» **What to work on**:
Rewrite the passage of the decaf coffee article from "Decaf Coffee May" up to and including "coffee was processed.", replacing "Food and Drug Administration" with "FDA".

Decaf Coffee May Lose Dangerous Chemical

One of the chemicals used to make coffee beans decaffeinated has been restricted.

“This week the Environmental Protection Agency finalized a rule prohibiting all but ‘critical’ uses of methylene chloride, a highly toxic liquid that is believed to have killed at least 88 people since 1980—mostly workers refinishing bathtubs or doing other home renovations,” according to the New Republic. “Methylene chloride can cause liver damage and is linked to multiple cancers, among other health effects. “

While the EPA banned the chemical’s sale for paint stripping in 2019, it continues to be used for decaffeinating coffee, because the Food and Drug Administration decided in the 1980s that the risk to coffee drinkers was low given how the coffee was processed.



But the  ban “doesn't mean all decaf coffee will be gone forever,” per The Street. “There are other ways to decaffeinate the beverage, mainly using what's called the Swiss Water method, which soaks green coffee beans in water, allowing caffeine to naturally seep out over the course of several hours.”

The EPA rule came after health groups lobbied for it.

» **Data shown**:

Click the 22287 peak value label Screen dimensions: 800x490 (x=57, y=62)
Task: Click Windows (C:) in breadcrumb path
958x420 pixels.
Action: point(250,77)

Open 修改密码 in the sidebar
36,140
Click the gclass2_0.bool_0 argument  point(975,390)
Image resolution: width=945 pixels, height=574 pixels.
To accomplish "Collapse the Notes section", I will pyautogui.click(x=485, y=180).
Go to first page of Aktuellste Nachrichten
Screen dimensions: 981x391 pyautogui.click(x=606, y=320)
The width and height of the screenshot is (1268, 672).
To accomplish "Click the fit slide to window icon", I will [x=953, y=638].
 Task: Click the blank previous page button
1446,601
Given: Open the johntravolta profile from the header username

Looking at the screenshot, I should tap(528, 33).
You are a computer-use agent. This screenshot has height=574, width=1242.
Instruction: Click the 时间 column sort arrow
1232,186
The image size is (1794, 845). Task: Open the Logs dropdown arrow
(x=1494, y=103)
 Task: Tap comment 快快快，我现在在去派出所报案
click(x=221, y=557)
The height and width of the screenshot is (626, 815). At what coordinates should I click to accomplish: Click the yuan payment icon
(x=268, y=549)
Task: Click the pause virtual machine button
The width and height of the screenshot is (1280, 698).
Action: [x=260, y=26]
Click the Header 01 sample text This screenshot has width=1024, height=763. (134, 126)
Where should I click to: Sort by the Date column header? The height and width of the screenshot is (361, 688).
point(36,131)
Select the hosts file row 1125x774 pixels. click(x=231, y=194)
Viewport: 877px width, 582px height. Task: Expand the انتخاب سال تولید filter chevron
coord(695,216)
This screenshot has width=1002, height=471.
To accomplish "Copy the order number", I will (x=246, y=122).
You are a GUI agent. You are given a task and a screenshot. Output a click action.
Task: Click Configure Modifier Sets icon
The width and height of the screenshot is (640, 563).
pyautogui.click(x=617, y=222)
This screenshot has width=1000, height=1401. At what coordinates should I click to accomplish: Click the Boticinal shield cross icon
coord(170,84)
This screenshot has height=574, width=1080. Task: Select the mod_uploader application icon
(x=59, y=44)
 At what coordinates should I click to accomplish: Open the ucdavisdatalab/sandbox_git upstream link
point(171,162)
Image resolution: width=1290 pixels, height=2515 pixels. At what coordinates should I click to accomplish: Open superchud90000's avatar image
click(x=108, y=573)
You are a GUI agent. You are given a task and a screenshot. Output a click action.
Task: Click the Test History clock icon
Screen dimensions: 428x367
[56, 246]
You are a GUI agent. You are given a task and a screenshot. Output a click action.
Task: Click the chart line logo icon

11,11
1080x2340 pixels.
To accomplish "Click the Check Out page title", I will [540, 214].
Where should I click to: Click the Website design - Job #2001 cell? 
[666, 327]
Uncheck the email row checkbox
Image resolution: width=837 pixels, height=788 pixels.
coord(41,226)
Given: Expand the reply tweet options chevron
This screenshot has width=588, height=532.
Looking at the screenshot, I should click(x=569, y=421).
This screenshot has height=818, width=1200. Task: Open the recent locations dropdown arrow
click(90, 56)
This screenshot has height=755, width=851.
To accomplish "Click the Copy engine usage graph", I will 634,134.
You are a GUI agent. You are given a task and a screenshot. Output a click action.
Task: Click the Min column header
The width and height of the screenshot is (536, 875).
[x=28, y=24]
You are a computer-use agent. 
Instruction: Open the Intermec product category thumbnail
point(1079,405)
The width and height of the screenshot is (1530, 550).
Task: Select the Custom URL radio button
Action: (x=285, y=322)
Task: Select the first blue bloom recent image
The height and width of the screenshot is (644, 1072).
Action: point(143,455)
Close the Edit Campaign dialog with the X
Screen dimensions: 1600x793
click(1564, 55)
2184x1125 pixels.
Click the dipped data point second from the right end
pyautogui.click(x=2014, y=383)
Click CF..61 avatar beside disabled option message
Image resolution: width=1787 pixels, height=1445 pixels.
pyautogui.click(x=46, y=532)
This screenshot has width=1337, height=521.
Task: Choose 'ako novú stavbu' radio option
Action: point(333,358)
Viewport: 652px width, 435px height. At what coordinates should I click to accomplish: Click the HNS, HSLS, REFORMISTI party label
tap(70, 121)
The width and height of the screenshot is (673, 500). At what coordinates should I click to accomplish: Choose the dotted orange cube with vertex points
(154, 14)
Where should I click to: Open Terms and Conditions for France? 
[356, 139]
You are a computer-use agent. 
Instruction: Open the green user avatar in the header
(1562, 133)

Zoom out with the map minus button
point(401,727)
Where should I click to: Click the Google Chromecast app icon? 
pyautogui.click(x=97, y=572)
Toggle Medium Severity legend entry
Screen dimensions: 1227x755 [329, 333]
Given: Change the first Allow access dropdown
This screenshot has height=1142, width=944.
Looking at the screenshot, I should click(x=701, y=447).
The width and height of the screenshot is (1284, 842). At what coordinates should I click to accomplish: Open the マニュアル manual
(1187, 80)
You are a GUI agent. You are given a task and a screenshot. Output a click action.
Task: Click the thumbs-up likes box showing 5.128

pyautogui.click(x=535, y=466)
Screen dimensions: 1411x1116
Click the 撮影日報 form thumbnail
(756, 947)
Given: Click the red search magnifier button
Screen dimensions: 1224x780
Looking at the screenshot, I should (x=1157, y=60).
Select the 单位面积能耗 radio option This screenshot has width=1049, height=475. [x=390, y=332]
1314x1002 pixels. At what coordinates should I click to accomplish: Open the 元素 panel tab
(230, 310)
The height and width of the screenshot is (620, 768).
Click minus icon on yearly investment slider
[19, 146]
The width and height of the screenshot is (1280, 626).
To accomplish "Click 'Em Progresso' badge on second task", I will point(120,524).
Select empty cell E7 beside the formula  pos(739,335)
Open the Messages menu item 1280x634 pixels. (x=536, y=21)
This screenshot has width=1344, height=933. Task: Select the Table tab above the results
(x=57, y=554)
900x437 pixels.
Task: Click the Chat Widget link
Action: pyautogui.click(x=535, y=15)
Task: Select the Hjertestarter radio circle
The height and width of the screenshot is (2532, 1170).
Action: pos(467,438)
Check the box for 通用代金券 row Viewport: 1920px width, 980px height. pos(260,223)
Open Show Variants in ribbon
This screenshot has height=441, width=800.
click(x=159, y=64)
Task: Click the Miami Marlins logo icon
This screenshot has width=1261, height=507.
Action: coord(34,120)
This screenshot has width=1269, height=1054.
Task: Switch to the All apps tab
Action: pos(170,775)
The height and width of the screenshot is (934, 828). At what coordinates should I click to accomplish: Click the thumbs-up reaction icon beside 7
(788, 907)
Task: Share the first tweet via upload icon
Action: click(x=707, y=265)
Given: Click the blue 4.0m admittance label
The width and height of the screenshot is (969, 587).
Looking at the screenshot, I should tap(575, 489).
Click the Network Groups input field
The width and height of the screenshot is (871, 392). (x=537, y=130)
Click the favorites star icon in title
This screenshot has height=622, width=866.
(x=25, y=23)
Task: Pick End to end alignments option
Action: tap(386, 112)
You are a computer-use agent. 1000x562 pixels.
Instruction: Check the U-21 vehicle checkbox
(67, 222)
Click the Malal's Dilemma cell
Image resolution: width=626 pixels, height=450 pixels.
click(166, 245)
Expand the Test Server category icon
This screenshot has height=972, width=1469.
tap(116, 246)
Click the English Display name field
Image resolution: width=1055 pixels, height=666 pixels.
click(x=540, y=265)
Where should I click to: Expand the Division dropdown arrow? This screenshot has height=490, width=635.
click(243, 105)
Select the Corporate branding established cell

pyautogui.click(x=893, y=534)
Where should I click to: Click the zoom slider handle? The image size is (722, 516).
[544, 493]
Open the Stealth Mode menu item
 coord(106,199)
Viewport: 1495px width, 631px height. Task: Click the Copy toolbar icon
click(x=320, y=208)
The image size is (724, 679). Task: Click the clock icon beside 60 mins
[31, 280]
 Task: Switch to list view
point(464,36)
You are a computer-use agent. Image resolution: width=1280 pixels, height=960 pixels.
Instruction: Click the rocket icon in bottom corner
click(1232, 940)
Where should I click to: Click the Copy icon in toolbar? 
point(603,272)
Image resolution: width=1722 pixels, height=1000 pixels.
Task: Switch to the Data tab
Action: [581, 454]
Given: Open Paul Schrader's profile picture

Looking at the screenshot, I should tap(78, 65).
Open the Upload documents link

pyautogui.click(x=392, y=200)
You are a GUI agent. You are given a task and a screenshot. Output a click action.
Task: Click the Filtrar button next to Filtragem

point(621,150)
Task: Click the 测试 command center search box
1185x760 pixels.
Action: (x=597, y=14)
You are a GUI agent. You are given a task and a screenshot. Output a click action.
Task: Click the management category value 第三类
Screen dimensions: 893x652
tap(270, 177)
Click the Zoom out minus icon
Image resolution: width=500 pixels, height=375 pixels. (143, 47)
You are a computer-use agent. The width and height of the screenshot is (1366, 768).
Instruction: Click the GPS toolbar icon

» **Answer to this task**:
Decaf Coffee May Lose Dangerous Chemical

One of the chemicals used to make coffee beans decaffeinated has been restricted.

“This week the Environmental Protection Agency finalized a rule prohibiting all but ‘critical’ uses of methylene chloride, a highly toxic liquid that is believed to have killed at least 88 people since 1980—mostly workers refinishing bathtubs or doing other home renovations,” according to the New Republic. “Methylene chloride can cause liver damage and is linked to multiple cancers, among other health effects. “

While the EPA banned the chemical’s sale for paint stripping in 2019, it continues to be used for decaffeinating coffee, because the FDA decided in the 1980s that the risk to coffee drinkers was low given how the coffee was processed.